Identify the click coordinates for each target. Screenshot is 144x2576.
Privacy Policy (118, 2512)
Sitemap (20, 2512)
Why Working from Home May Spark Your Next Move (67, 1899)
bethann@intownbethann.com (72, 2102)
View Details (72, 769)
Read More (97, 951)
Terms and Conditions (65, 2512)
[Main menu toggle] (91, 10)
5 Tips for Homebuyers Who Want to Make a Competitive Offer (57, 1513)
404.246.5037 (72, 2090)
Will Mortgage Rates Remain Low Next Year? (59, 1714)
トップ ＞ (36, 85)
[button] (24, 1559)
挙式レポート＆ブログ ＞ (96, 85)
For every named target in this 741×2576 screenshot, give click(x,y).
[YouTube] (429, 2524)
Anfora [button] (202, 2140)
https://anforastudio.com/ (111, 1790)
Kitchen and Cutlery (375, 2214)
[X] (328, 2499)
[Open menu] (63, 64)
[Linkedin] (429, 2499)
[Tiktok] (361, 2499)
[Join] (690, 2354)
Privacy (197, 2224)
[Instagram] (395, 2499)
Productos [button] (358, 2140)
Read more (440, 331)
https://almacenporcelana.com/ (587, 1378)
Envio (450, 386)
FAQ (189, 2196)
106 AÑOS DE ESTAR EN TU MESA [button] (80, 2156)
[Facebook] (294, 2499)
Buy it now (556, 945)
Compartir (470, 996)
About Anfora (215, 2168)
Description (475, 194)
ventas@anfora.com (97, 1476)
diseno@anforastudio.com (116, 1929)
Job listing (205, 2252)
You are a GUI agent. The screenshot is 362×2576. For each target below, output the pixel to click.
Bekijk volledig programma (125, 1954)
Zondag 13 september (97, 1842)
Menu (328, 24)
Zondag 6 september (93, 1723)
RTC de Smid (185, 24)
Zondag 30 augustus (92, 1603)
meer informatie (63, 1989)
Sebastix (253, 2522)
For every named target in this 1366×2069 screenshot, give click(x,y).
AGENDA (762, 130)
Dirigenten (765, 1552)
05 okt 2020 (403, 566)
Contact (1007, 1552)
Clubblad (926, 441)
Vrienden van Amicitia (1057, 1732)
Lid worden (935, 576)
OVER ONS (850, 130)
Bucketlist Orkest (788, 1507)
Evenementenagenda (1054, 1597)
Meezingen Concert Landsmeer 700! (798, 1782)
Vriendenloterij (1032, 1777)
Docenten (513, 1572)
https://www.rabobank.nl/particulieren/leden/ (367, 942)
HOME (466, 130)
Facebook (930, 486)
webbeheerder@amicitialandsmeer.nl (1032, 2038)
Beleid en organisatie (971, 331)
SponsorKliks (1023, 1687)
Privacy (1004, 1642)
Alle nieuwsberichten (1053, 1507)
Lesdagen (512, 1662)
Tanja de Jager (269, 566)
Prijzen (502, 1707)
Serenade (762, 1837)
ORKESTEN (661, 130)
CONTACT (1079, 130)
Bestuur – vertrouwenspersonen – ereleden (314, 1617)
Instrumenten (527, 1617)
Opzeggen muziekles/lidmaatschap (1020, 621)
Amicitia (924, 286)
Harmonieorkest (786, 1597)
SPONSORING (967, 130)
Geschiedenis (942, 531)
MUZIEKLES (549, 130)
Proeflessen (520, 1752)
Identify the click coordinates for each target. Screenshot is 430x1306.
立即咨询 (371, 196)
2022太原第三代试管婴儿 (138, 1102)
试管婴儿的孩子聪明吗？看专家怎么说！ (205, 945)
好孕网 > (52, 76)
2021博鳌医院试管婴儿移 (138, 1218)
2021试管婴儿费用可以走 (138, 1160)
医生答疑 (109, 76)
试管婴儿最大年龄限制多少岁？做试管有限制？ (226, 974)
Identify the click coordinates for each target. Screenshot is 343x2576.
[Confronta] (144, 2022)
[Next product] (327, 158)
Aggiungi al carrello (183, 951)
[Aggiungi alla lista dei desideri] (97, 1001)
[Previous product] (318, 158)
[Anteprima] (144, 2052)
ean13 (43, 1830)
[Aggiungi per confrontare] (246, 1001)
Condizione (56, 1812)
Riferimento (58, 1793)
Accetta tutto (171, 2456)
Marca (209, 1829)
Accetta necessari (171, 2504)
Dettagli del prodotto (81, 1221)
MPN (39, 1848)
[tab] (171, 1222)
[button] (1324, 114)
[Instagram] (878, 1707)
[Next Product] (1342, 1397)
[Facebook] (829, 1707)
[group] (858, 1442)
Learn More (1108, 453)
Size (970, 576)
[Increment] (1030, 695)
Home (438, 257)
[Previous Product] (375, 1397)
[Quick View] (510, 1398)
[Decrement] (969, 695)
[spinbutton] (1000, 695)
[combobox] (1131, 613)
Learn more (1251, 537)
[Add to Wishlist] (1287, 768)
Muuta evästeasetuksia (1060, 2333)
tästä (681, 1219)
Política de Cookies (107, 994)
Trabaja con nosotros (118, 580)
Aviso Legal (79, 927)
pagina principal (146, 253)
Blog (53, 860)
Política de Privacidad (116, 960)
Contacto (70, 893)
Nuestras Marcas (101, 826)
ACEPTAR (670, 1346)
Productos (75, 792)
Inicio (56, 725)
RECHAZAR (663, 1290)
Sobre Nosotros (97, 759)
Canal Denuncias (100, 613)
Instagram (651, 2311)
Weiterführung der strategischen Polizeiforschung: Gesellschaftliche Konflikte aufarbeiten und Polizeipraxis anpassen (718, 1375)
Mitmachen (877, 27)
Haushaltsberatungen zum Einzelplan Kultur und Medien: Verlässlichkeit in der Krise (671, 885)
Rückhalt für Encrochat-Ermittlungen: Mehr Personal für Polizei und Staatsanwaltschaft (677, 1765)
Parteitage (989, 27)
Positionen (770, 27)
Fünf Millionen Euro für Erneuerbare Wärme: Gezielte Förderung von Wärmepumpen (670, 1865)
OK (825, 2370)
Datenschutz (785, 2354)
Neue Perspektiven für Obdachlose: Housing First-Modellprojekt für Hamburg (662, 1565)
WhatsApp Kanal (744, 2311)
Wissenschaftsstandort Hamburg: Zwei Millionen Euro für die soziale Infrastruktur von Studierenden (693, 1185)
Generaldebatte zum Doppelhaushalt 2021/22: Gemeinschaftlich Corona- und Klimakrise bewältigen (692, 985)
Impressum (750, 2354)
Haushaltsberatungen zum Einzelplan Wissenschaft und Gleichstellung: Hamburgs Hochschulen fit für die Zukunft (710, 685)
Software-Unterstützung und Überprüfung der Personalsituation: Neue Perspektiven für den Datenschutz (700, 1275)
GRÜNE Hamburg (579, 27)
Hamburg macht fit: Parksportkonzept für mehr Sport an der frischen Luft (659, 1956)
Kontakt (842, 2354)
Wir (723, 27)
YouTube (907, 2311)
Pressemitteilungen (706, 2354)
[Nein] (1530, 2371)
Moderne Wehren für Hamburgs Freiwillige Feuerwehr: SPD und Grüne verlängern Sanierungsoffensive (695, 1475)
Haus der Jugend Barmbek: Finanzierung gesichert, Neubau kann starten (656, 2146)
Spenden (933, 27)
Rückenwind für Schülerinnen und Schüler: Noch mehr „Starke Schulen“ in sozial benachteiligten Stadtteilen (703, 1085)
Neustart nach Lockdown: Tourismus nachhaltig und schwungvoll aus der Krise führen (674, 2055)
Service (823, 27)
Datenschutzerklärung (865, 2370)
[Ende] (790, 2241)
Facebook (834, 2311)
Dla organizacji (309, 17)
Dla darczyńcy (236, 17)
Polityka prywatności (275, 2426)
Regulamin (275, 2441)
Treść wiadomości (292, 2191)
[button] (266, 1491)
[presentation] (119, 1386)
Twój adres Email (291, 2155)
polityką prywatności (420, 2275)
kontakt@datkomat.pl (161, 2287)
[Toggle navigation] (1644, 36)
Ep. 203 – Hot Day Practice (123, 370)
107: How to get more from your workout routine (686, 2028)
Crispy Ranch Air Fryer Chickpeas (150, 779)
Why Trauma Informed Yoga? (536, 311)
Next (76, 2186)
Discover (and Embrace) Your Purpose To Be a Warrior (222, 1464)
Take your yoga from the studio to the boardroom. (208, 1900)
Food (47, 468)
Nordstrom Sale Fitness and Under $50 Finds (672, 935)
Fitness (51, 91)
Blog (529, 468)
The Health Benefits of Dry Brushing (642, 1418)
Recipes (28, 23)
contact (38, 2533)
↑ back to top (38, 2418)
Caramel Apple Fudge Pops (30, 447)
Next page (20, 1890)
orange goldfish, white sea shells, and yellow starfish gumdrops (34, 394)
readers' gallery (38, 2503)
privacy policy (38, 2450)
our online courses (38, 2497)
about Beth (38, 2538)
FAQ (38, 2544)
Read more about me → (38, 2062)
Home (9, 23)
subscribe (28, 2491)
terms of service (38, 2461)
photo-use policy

:::::

§ WORK REQUEST
Word for word, restate the lines of the listing above starting at the line with "Inicio (56, 725)" and ending at the line with "Mitmachen (877, 27)", and nothing outside them.

§ RESPONSE AREA
Inicio (56, 725)
RECHAZAR (663, 1290)
Sobre Nosotros (97, 759)
Canal Denuncias (100, 613)
Instagram (651, 2311)
Weiterführung der strategischen Polizeiforschung: Gesellschaftliche Konflikte aufarbeiten und Polizeipraxis anpassen (718, 1375)
Mitmachen (877, 27)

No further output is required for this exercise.